Verstärkte Komplexitäts- und Flexibilitätsanforderungen
Industrie 4.0 wird das System Arbeit verändern. Sie wird mit unterschiedlicher Tiefe und Reichweite alle Beschäftigtengruppen betreffen – von der Produktion bis in die Forschungs- und Entwicklungsabteilungen. Dabei wirken insbesondere zwei Treiber: Zum einen das technische Prinzip dezentraler Selbstorganisation von intelligenten Produkten und sich selbst organisierender Produktionseinheiten. Zum anderen der zunehmende Einsatz intelligenter Assistenzsysteme, insbesondere in den Produktionsbereichen der Smart Factory. Die Kontaktaufnahme zwischen Menschen und Maschinen wird immer enger (vom Knopfdruck zur Gesten-, Sprachen- oder sogar Atemsteuerung) und die Art der Interaktion intelligenter. All dies bei gleichzeitig zunehmender Vernetzung von Sensoren, RFID-Funkchips, Aktuatoren und mobilen Rechnern.

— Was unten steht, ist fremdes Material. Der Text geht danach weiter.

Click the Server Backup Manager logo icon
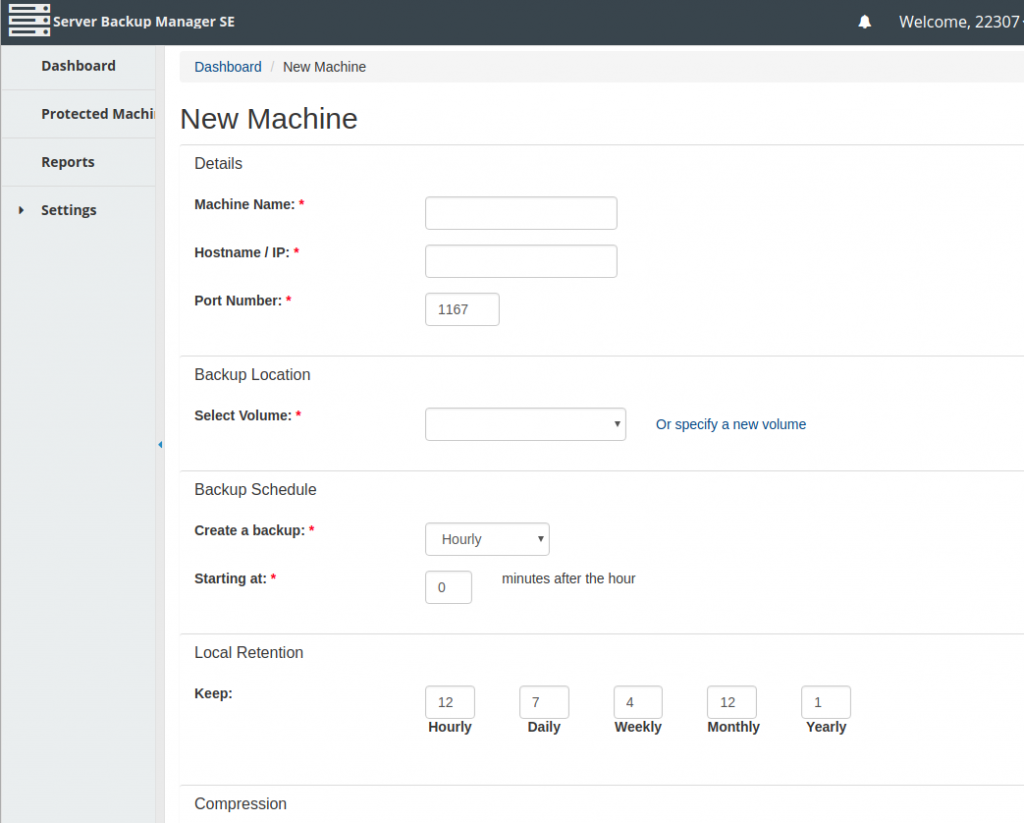The width and height of the screenshot is (1024, 823). 29,20
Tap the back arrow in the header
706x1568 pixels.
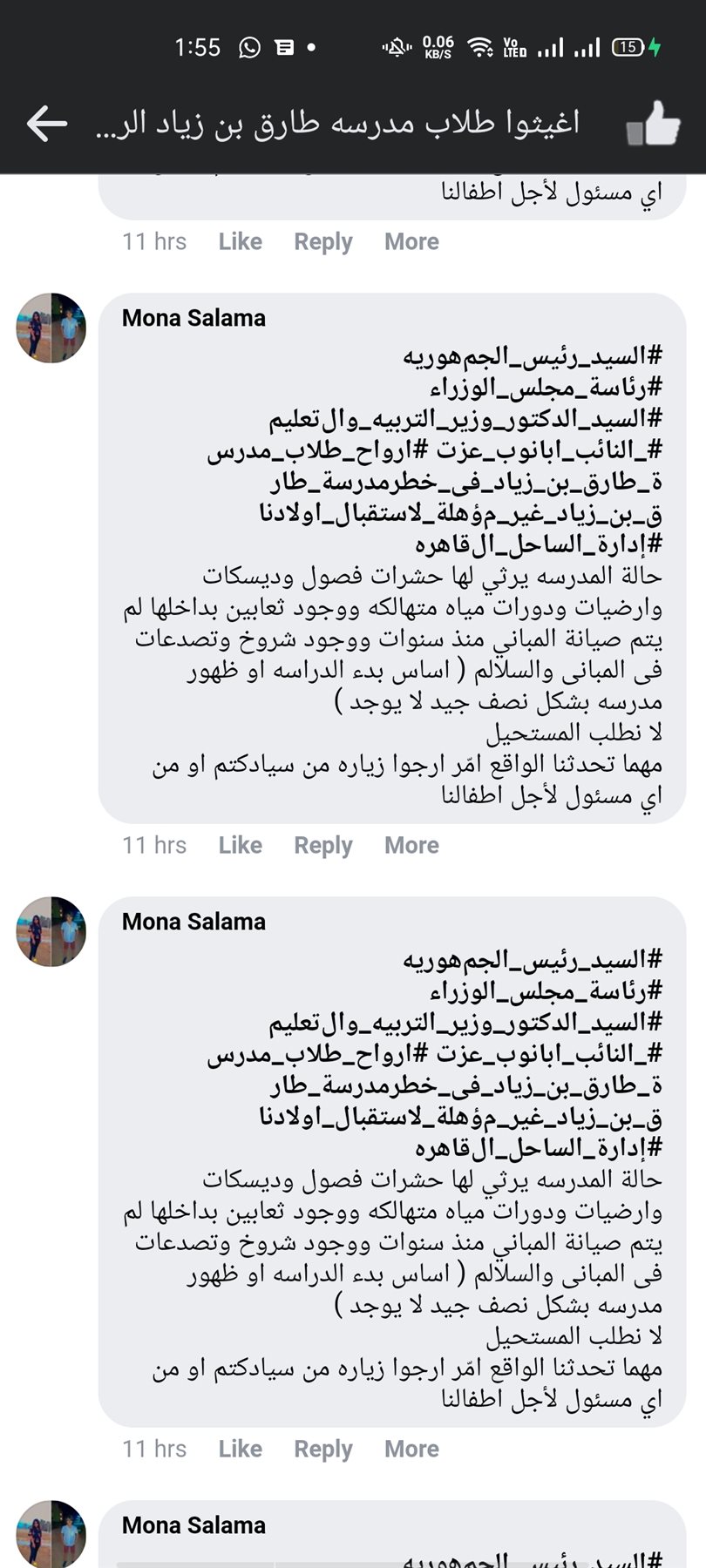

Diese Entwicklungen führen nicht in eine menschenleere Fabrik, in der Computer die Arbeit machen. Der wesentliche Aspekt des technologischen Wandels ist vielmehr darin zu sehen, dass die Arbeitnehmerschaft in der Produktion mit deutlich erhöhten Komplexitäts-, Problemlösungs-, Lern- und vor allem auch Flexibilitätsanforderungen konfrontiert sind. Es steigt der Bedarf an Überblickswissen und Verständnis über das Zusammenspiel aller Akteure im Wertschöpfungsprozess.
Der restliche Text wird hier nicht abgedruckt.